Market Regime Shifts: Static vs. Adaptive
Markets shift constantly. A strategy crushing in a bull market collapses in a bear market. A strategy working with VIX at 12 gets destroyed when VIX spikes to 40.
Professionals respond by recalibrating models—sometimes weekly, always monthly. This means:
- Pull fresh market data
- Re-optimize parameters to current market conditions
- Detect regime change (bull/bear, high/low vol, correlation shifts)
- Adjust position sizing and risk parameters automatically
- Monitor strategy performance in real time
ChatGPT cannot do any of this. It has no live data feed. It cannot detect regime shifts. It cannot adjust strategies automatically. You can ask it to explain how it would adapt to a market crash. It will generate a coherent-sounding explanation. But it won't actually do it.
This is the fundamental gap: LLMs are text generators, not adaptive trading systems. They lack the infrastructure to respond to real-time market conditions.
Why Custom Expert Advisors Actually Work
This is why professionals don't use ChatGPT for trading. They build custom Expert Advisors on MT4 or MT5.
An EA lives on your VPS. It connects directly to your broker. It reads every tick. It calculates risk dynamically. It executes in milliseconds. You can:
- Backtest on 10+ years of real market data from your broker
- Optimize parameters to specific market regimes
- Add hard stops: no trades after 2pm, position size caps, maximum daily loss limits
- Monitor performance 24/7 and adjust without downtime
- Get detailed reports: win rate, drawdown, Sharpe ratio, actual results vs. backtest
Custom Expert Advisors deliver the execution infrastructure ChatGPT cannot. Your strategy, your rules, real-time adaptation, measurable results.

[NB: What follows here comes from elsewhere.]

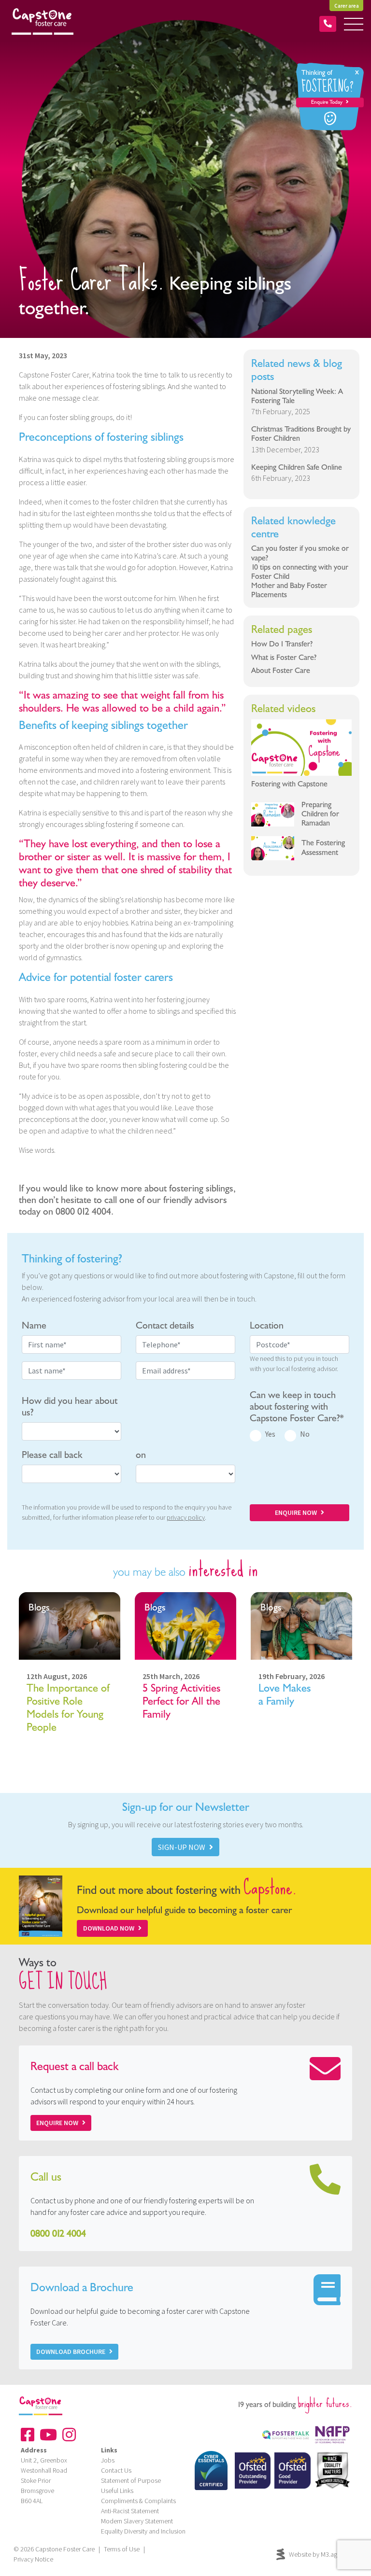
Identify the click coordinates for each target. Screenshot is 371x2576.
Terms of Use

At Alorny, we build exactly this. We take your strategy, convert it to MQL5 code, backtest it on real broker data, optimize it, and deliver a working EA in hours. We don't generate text about trading. We generate systems that trade.

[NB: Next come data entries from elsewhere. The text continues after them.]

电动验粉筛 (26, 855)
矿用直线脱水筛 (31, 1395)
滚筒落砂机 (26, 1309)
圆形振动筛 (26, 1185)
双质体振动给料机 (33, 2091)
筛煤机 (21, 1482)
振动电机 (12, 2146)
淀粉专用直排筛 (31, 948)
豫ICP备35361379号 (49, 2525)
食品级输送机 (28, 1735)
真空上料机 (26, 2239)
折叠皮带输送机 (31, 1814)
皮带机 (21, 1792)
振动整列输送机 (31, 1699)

Your strategy deserves more than ChatGPT. It deserves an EA built to your exact rules, tested on real data, and optimized for live markets.
The Real Cost of DIY Trading Automation
You can spend months trying to build a trading bot yourself. You'll struggle with broker API documentation, manage timezone issues, handle connection failures, and discover your backtest results don't match live trading (they never do).
Or you can tell us your strategy. We'll show you a working demo in 45 minutes. Full delivery in hours. Live backtest included. No hallucinations. No language generation. No invented results.
Most traders waste 6+ months trying to code their own solution. By then, the strategy has already drifted from market changes. The real cost isn't the time—it's the missed compounding from a proven system.
Key Takeaways
• ChatGPT lacks execution infrastructure: 500-2000ms response time vs 1-50ms professional execution speed.
• LLMs hallucinate in financial contexts: Confident-sounding answers with zero basis in real data.
• No real-time market adaptation: Static language models cannot respond to regime shifts or volatility changes.
• Backtesting in ChatGPT is fictional: No access to real market data means no honest performance metrics.
• Custom Expert Advisors solve this: Live execution, proper risk management, real backtests, measurable results.